Ed è un linguaggio che chiede disperatamente traduzione.
Ma l’ostacolo più grande non è il disagio dei bambini, sono gli errori degli adulti.
La minimizzazione è il primo.
Quante volte sentiamo dire “passerà”, “è solo stanchezza”, “fa così da un po’, ma poi si calma”?
Ogni volta che un adulto minimizza, il disagio si sedimenta, mette radici, diventa stabile.
Il secondo errore è proiettare.
Spesso gli adulti non guardano il bambino: guardano le loro aspettative.
“Devi essere forte”, “non devi avere paura”, “non devi piangere”.
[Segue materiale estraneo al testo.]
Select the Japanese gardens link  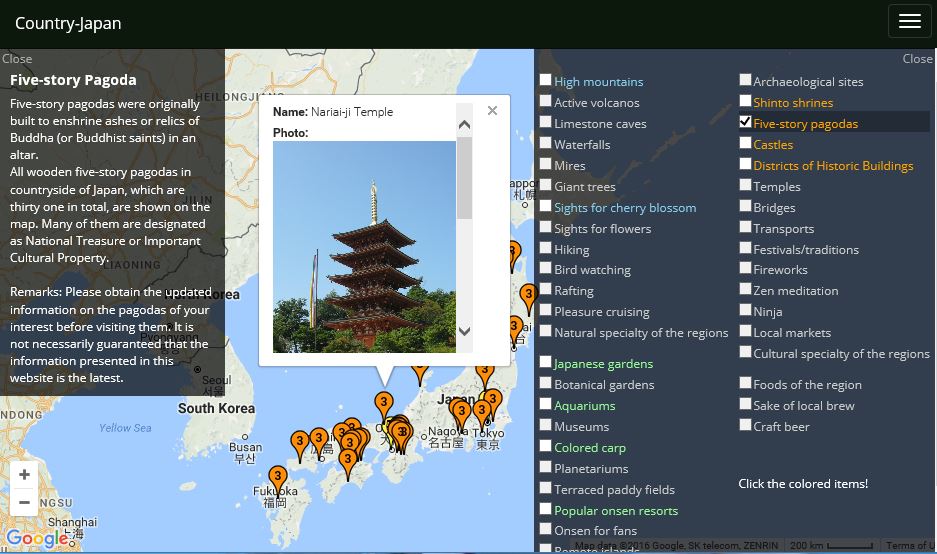(x=603, y=364)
Ogni “tu devi” è un colpo inferto alla possibilità di autenticità emotiva.
Il terzo errore è la confusione tra disciplina e controllo.
La disciplina educa, il controllo mutila.
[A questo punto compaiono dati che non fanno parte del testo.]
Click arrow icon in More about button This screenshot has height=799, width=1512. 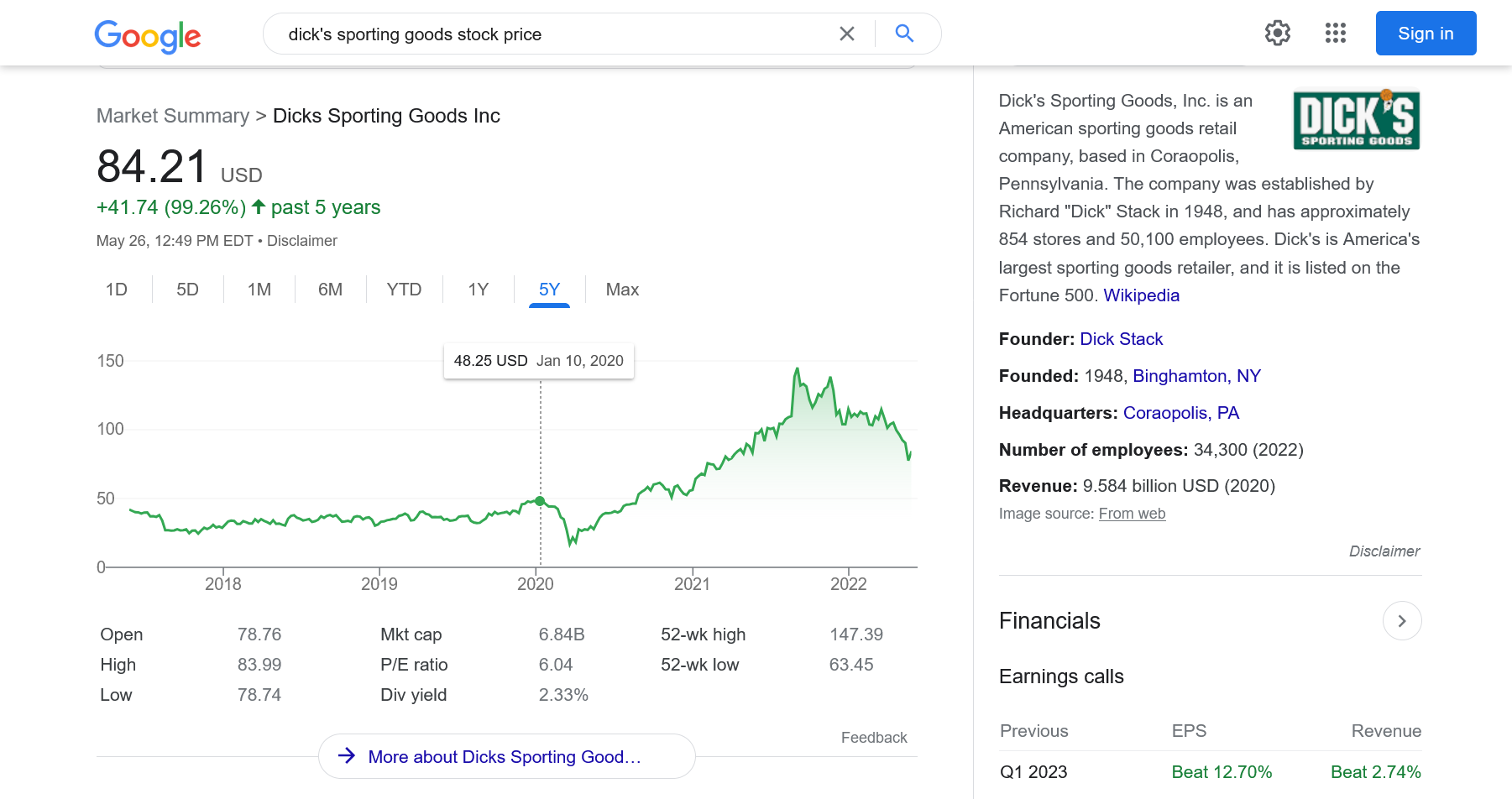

Il risultato? Bambini che rispettano le regole fuori, ma dentro si sentono costantemente sbagliati.
Infine, c’è la tecnologia usata come anestetico.
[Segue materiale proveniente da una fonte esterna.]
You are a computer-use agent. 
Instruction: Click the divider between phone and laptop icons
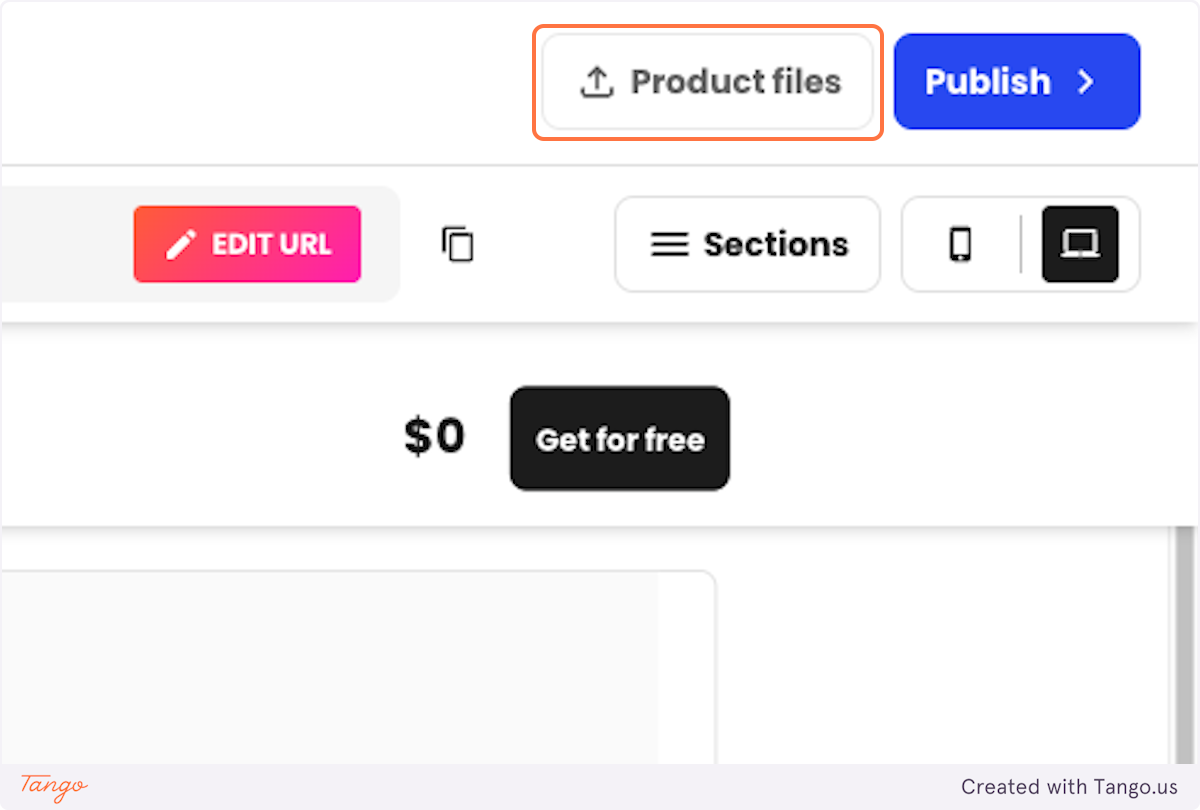pos(1021,244)
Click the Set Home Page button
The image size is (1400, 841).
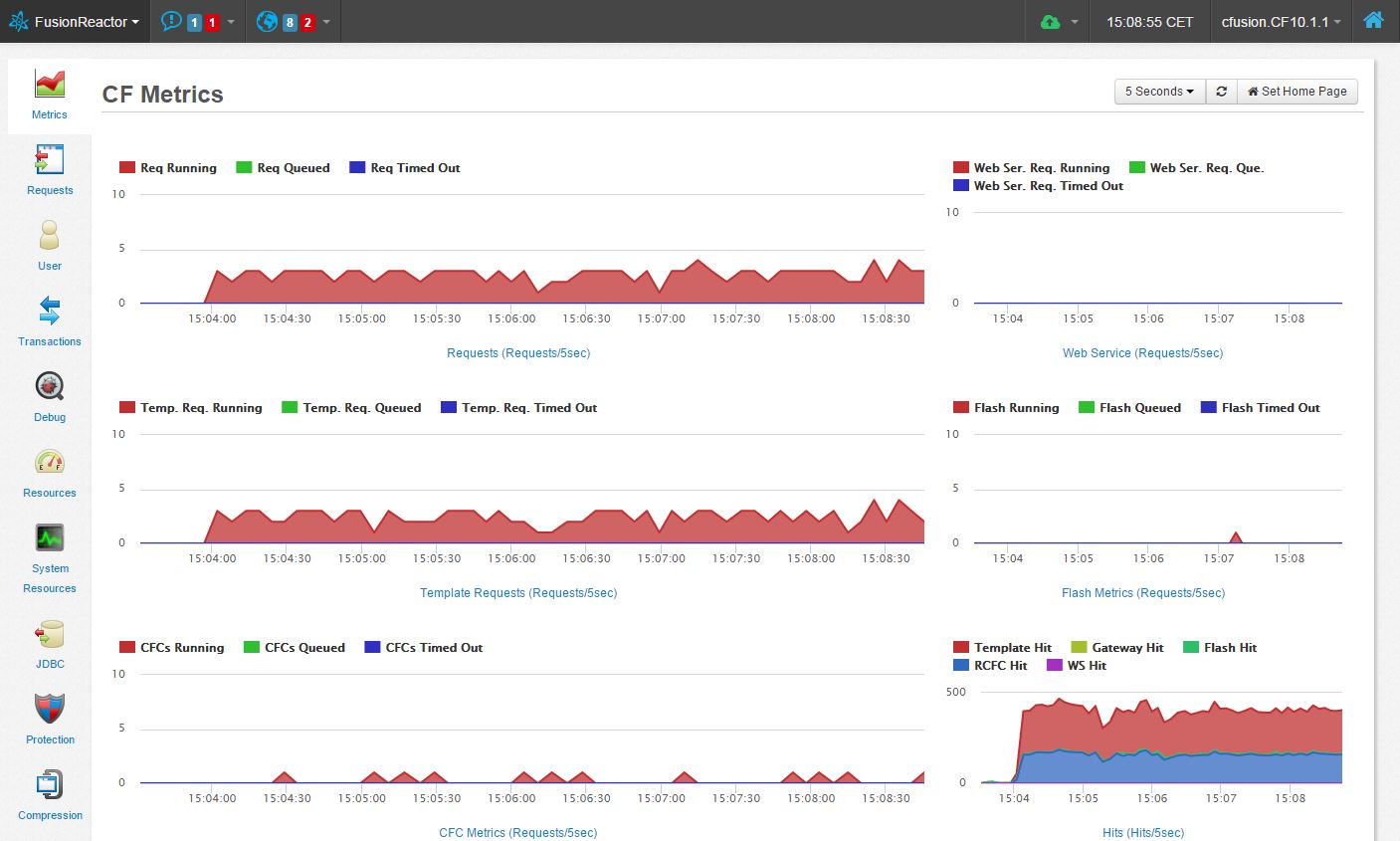pyautogui.click(x=1297, y=92)
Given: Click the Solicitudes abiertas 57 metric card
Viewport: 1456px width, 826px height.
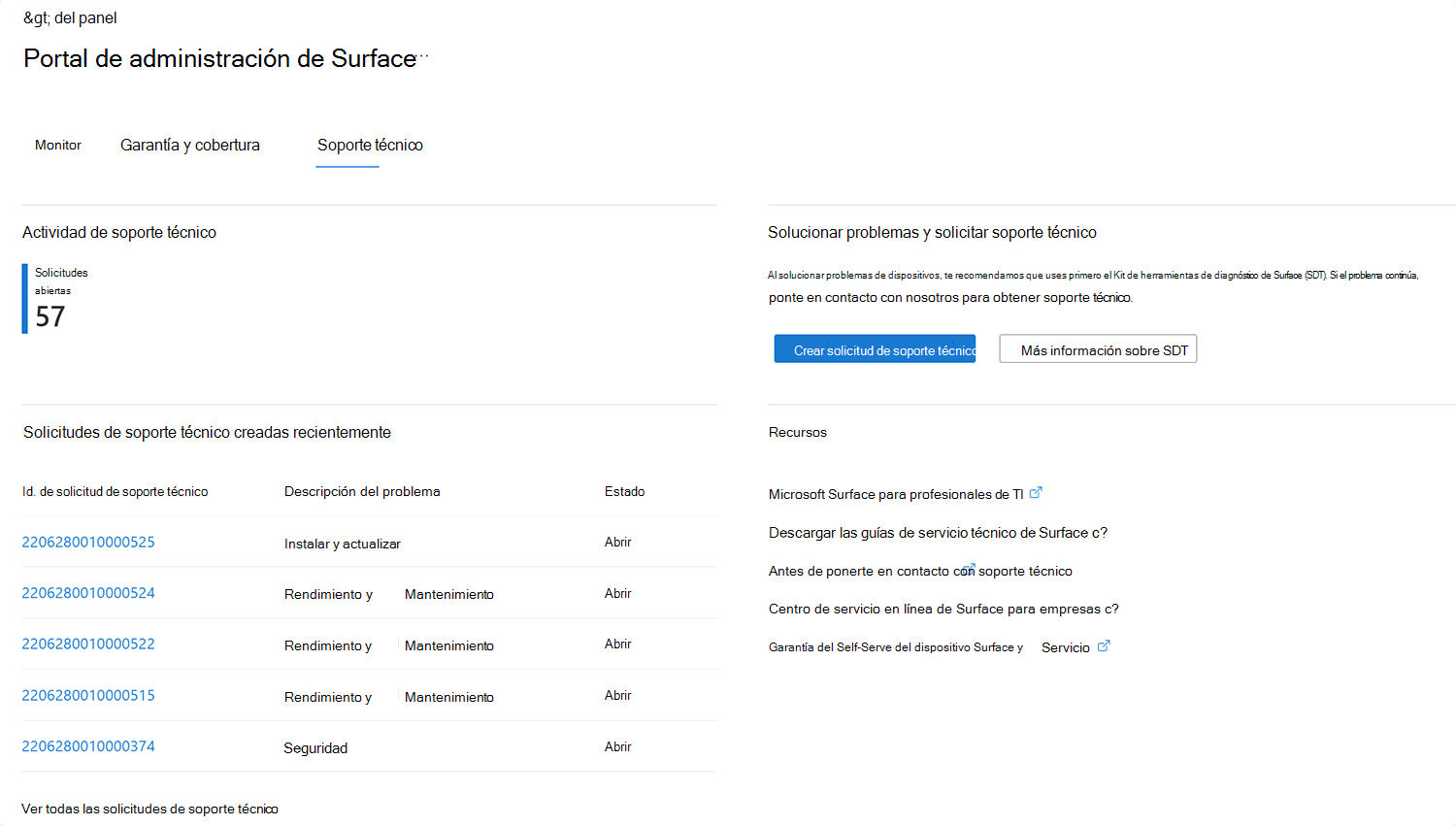Looking at the screenshot, I should click(x=55, y=296).
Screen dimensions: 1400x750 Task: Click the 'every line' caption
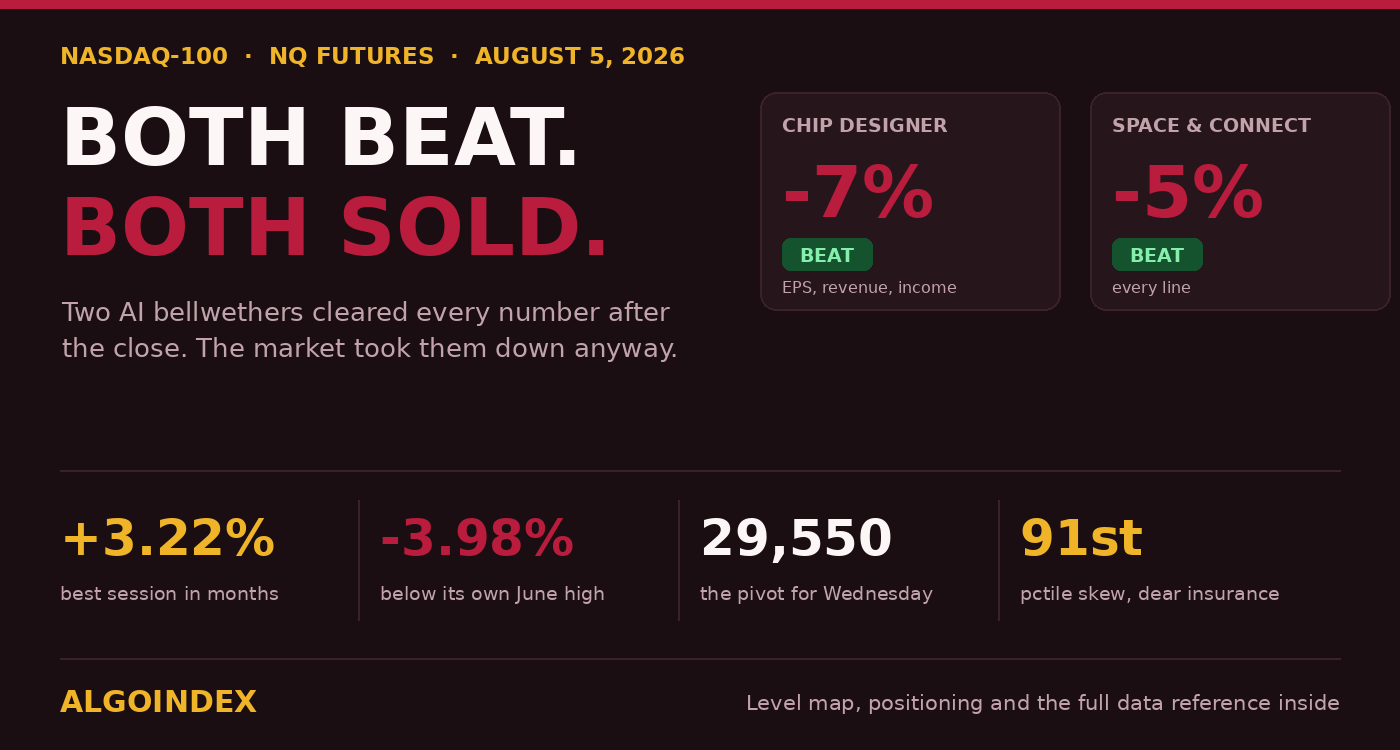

Un tablet messo in mano a un bambino che piange è un cortocircuito educativo: gli insegna che ciò che sente non va ascoltato, ma zittito.
E allora, come facciamo davvero a individuare il disagio?
Servono tre osservazioni fondamentali:
frequenza, intensità, persistenza.
Un comportamento diventa significativo quando cresce in almeno due di queste tre dimensioni.
Non basta un giorno difficile. Ma se quel giorno difficile diventa una settimana, un mese, una fase che non si spiega… allora il campanello è forte e chiaro.
Dobbiamo osservare il bambino in quattro ambienti:
– casa
– scuola
– relazioni tra pari
– mondo digitale
Se un segnale appare in almeno due contesti, non è più un episodio: è un indicatore.
Serve poi imparare a fare domande che aprono mondi:
“Qual è il momento della giornata in cui ti senti più in difficoltà?”
“Se il tuo corpo parlasse, cosa direbbe oggi?”
“Cosa vorresti che gli adulti capissero di te?”
I bambini rispondono, sempre. Ma bisogna parlare la loro lingua.
E c’è un criterio semplice, quasi matematico:
se compaiono almeno tre categorie di segnali (comportamentali, emotivi, relazionali, somatici), è necessario un approfondimento clinico.
Non domani.
Non tra due mesi.
Ora.
Cosa possiamo fare davvero?
Prima di tutto, creare terreno di sicurezza.
I bambini non hanno bisogno di adulti perfetti, hanno bisogno di adulti prevedibili, coerenti, presenti.
Poi dobbiamo aiutarli a nominare le emozioni, perché si regola solo ciò che si sa chiamare. “Ti vedo agitato”, “vedo che sei triste”, “sembri preoccupato”: sono frasi semplici, ma sono finestre che si aprono dentro un bambino.
Dobbiamo abbandonare il mito del “se lo ignoro, passa”: il disagio ignorato oggi diventa un sintomo complesso domani.
E dobbiamo smetterla di accusare la scuola, o di aspettarci che risolva tutto da sola: la scuola è un alleato, non un colpevole.
E poi c’è il momento più difficile ossia riconoscere quando serve aiuto.
Quando il disagio supera le risorse della famiglia.
Quando il bambino regredisce, quando si isola, quando esplode o implode.
Chiedere aiuto non è un fallimento: è un atto di tutela.
Perché un bambino che soffre non chiede mai aiuto a caso.
Il disagio psicologico dei bambini non è un “problema”: è un messaggio.
E ogni messaggio ignorato lascia una cicatrice.
Il nostro compito, come adulti, è intercettarlo prima che si trasformi in comportamento disfunzionale, in rabbia, in isolamento, in autodenigrazione.
Non servono supereroi.
Servono adulti che ascoltano.
Che guardano.
Che non si spaventano di fronte alle emozioni, ma le attraversano insieme ai bambini.
Perché un bambino visto, ascoltato, accolto… è un bambino che può guarire.
E la differenza tra una vita segnata dal disagio e una vita che trova un equilibrio comincia sempre da qui, dall’attenzione.Dall’ascolto. Dal coraggio di non voltarsi dall’altra parte.